| THE PROBLEM |
Copy each line of the data that has "legend" in it.
[Opening RECORDS TO PROCESS section]
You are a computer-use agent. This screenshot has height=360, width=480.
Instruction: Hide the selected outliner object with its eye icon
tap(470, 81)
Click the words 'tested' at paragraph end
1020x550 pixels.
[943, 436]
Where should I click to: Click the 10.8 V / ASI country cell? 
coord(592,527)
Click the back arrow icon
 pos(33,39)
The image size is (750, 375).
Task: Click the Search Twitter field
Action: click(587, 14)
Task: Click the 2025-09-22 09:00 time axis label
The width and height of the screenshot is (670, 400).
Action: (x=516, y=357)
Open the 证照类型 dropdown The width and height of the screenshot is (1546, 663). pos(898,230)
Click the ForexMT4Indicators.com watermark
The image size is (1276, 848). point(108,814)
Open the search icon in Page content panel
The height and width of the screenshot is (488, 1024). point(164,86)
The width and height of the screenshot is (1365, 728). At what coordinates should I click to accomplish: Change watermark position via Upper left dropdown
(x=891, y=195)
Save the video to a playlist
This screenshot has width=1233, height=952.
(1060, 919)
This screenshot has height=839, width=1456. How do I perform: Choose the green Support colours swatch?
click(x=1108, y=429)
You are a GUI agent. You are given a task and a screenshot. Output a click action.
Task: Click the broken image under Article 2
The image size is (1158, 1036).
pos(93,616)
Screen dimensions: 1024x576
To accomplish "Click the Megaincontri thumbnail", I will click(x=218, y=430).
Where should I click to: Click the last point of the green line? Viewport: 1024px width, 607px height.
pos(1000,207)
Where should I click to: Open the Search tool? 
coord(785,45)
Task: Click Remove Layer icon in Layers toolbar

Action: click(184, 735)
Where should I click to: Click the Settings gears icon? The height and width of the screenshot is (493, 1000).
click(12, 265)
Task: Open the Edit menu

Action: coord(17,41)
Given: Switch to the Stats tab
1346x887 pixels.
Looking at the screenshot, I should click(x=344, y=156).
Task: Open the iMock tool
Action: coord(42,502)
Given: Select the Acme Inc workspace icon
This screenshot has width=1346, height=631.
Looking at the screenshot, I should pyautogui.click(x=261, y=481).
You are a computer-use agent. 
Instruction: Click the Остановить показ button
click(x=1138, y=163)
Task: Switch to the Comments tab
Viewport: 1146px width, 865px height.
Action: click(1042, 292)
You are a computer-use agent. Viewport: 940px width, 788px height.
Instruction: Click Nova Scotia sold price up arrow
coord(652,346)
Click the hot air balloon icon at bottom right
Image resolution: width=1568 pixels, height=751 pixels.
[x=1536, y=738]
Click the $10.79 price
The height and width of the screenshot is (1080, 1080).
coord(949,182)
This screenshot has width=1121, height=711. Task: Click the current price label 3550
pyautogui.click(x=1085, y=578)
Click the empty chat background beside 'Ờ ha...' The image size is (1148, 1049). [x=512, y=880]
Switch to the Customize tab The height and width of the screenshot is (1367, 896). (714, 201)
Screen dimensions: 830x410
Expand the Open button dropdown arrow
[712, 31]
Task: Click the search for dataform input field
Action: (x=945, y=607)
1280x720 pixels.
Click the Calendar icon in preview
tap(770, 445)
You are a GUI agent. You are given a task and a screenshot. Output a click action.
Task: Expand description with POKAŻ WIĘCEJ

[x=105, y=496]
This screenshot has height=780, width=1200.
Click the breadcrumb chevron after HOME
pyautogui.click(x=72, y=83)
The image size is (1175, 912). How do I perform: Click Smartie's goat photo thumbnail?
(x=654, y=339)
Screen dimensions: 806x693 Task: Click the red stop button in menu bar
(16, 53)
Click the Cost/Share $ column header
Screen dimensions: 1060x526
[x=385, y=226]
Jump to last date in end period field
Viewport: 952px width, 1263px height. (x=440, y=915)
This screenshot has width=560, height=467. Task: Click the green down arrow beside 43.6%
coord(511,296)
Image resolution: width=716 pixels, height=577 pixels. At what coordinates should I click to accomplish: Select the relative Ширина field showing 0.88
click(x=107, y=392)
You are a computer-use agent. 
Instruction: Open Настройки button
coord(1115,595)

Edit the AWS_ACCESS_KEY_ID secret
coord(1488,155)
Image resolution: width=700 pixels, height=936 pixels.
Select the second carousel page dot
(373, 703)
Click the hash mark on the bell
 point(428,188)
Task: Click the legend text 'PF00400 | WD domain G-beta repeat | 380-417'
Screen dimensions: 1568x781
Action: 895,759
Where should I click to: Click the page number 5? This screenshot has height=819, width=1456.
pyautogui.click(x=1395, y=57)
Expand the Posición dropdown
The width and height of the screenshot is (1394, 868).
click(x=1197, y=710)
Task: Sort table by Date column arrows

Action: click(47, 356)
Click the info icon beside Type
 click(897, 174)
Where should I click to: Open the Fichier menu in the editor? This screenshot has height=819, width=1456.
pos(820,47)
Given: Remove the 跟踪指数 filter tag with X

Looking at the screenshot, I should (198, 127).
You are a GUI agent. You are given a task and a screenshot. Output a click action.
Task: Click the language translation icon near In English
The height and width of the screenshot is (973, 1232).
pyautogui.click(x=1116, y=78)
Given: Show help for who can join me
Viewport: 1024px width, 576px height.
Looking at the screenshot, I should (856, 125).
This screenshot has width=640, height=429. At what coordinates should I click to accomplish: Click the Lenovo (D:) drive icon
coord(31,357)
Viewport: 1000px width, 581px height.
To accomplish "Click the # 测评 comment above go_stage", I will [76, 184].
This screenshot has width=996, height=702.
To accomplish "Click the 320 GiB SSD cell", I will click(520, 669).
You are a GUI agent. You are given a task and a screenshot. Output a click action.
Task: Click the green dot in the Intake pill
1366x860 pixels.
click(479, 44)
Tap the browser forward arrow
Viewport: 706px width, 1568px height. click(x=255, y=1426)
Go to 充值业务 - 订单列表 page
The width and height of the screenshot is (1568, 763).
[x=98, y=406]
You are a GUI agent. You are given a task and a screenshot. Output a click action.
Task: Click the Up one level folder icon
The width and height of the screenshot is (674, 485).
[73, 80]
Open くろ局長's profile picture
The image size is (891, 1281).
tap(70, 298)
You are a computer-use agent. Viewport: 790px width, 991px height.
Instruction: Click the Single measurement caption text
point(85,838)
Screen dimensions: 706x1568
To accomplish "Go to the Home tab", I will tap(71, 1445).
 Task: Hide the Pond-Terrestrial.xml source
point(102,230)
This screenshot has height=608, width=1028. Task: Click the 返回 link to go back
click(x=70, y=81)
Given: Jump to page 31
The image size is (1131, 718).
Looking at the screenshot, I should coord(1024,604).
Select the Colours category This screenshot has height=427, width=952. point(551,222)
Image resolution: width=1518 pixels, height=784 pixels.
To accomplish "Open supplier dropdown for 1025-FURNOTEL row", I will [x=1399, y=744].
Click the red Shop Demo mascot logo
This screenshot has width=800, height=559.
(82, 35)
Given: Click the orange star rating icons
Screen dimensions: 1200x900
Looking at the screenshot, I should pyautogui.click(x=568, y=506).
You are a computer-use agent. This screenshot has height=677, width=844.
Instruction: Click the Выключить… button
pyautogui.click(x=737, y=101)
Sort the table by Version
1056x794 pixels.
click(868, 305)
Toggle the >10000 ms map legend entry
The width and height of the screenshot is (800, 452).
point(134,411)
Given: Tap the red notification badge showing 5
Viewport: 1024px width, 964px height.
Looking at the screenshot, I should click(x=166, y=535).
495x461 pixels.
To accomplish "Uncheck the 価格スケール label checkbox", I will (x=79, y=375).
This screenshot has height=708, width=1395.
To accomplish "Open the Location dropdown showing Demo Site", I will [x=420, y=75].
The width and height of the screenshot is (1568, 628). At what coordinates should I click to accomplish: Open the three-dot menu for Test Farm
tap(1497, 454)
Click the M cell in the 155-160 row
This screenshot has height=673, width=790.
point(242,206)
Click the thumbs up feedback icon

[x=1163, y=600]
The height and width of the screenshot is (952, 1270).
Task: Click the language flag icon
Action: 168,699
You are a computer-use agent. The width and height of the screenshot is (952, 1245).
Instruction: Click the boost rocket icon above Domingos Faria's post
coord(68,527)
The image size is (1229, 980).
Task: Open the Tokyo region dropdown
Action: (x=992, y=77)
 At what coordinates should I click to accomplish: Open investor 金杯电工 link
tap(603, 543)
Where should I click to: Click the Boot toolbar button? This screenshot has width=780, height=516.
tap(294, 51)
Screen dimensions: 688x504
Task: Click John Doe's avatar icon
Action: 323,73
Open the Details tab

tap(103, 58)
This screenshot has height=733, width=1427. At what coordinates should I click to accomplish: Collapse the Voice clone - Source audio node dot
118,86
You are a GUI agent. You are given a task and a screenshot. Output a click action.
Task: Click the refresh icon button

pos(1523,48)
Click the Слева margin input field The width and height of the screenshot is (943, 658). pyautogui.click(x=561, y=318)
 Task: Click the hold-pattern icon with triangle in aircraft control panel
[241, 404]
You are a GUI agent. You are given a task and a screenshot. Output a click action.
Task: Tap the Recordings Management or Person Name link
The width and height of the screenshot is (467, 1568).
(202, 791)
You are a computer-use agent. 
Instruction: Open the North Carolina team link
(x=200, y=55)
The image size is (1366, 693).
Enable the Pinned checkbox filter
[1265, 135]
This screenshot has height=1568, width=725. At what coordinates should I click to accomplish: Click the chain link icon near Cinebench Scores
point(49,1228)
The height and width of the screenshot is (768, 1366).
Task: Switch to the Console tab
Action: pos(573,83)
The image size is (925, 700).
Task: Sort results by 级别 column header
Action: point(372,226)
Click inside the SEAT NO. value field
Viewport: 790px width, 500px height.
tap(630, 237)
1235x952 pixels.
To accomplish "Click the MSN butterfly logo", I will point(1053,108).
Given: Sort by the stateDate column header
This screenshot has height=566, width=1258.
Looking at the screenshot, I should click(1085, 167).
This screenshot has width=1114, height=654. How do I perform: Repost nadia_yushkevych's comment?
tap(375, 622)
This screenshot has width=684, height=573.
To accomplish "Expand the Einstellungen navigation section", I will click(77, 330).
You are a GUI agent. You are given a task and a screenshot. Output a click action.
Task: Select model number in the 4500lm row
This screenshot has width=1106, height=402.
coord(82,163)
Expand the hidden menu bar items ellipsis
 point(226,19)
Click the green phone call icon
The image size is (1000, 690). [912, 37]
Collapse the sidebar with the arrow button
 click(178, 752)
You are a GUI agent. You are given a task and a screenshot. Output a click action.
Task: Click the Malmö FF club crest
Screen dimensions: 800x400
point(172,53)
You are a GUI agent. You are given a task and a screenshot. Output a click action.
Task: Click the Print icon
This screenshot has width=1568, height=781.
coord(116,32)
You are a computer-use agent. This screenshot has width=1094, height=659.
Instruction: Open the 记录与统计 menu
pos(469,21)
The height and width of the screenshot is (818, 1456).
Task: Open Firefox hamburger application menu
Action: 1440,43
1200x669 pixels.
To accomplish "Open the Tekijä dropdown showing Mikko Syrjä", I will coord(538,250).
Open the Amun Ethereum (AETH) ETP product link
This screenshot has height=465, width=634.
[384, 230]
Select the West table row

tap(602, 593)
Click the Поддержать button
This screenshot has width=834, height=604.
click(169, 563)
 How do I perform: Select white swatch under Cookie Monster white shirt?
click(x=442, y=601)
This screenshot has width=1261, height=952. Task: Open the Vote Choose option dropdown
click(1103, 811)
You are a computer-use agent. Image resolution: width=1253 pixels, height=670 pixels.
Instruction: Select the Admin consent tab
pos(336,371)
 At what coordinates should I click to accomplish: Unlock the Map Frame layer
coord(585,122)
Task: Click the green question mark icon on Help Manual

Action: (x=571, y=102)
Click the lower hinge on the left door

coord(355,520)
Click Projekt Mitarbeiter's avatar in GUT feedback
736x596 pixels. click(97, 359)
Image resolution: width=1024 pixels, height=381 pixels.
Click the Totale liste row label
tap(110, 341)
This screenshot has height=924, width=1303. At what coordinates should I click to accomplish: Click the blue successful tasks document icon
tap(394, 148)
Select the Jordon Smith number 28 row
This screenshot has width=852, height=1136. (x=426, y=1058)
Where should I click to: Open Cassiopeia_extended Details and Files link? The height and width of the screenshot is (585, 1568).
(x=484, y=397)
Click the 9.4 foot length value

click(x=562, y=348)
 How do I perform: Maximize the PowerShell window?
[Closing RECORDS TO PROCESS section]
| ANSWER TO THE EXERCISE |
Task: Click the legend text 'PF00400 | WD domain G-beta repeat | 380-417'
Toggle the >10000 ms map legend entry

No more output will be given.